For years, Diane Moore and her students have debated the implications of landmark Supreme Court decisions in her “Religion, Democracy, and Education” course at Harvard Divinity School (HDS). But they rarely get to dig past the scholarship to the actual names attached to those decisions — people like Ellery Schempp, a freethinking 16-year-old who, more than 50 years ago, decided to protest his suburban Pennsylvania high school’s mandatory daily Bible readings.
As it turns out, Schempp, now 72, has been happily residing just a few miles away, in Medford, for the past 20 years. On Wednesday, he made the quick trip to the Center for the Study of World Religions to talk about his experiences as one of the last living symbols of a series of Supreme Court cases that banned state-sponsored displays of faith in public schools.
“There are very few people who have won a Supreme Court case about First Amendment topics who come to Harvard Divinity School, and most of us are dead,” Schempp told his audience with characteristic bluntness.
Schempp’s case, Abington School District v.
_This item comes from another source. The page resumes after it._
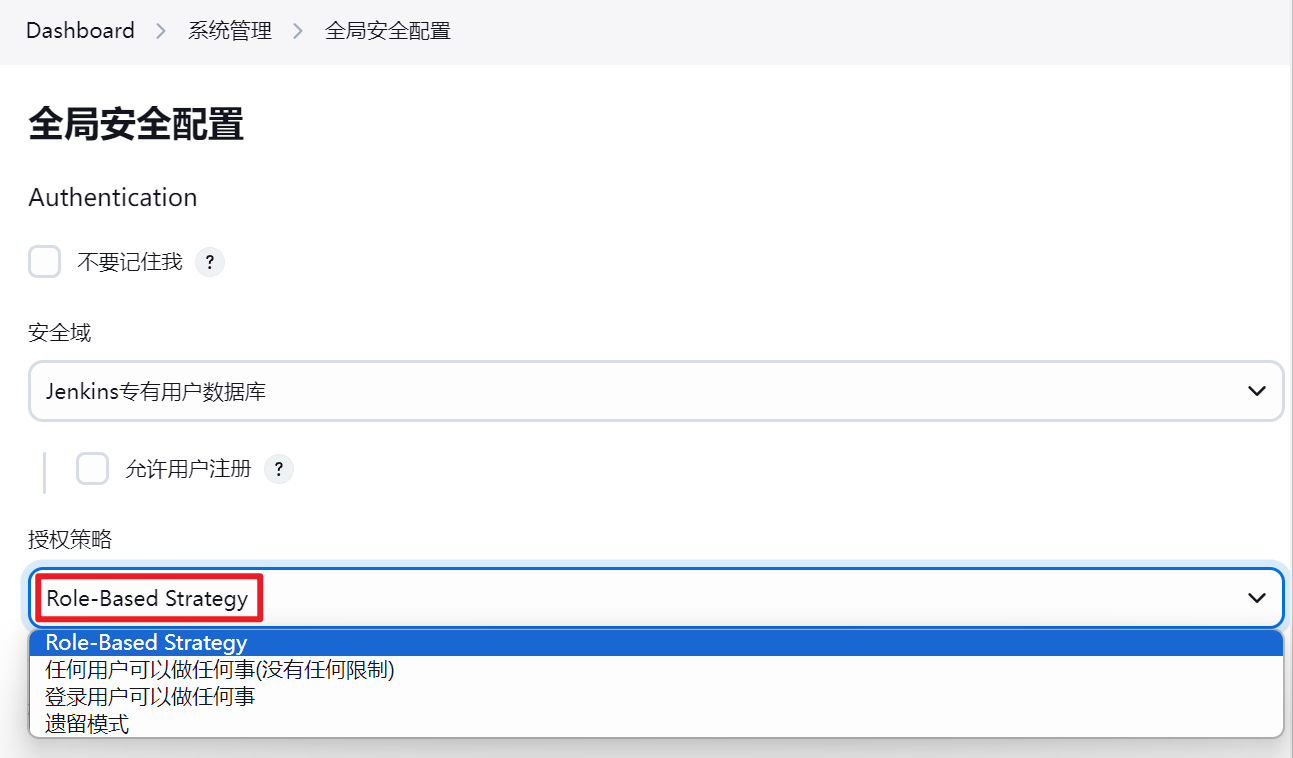Enable the 不要记住我 checkbox
1293x758 pixels.
tap(44, 262)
Schempp (1963), effectively overturned laws in more than 30 states that endorsed or required Bible readings in public schools. Most of those laws were relics of late-19th-century anti-Catholic sentiment (Bible reading by lay people, such as teachers, was at the time a Protestant practice) and had gone largely unchallenged. But at the dawn of the 1960s, as the McCarthy era was ending and the Civil Rights Movement was beginning, cases like Schempp’s found their historical moment, said Moore, a senior lecturer in religious studies and education at HDS.
“There was the sense of recognition that diversity in our country was a really important thing,” Moore said. And nowhere was the debate over religious expression more contentious than in America’s public schools. “Schools are representative of the values of a given society,” she said. “They’re symbolically, but also pragmatically, creators of and responders to our cultural values.”
One day in 1956, Schempp, who was raised a Unitarian Universalist, brought a Quran into the classroom and read it quietly during his class’s mandatory reading of 10 biblical verses.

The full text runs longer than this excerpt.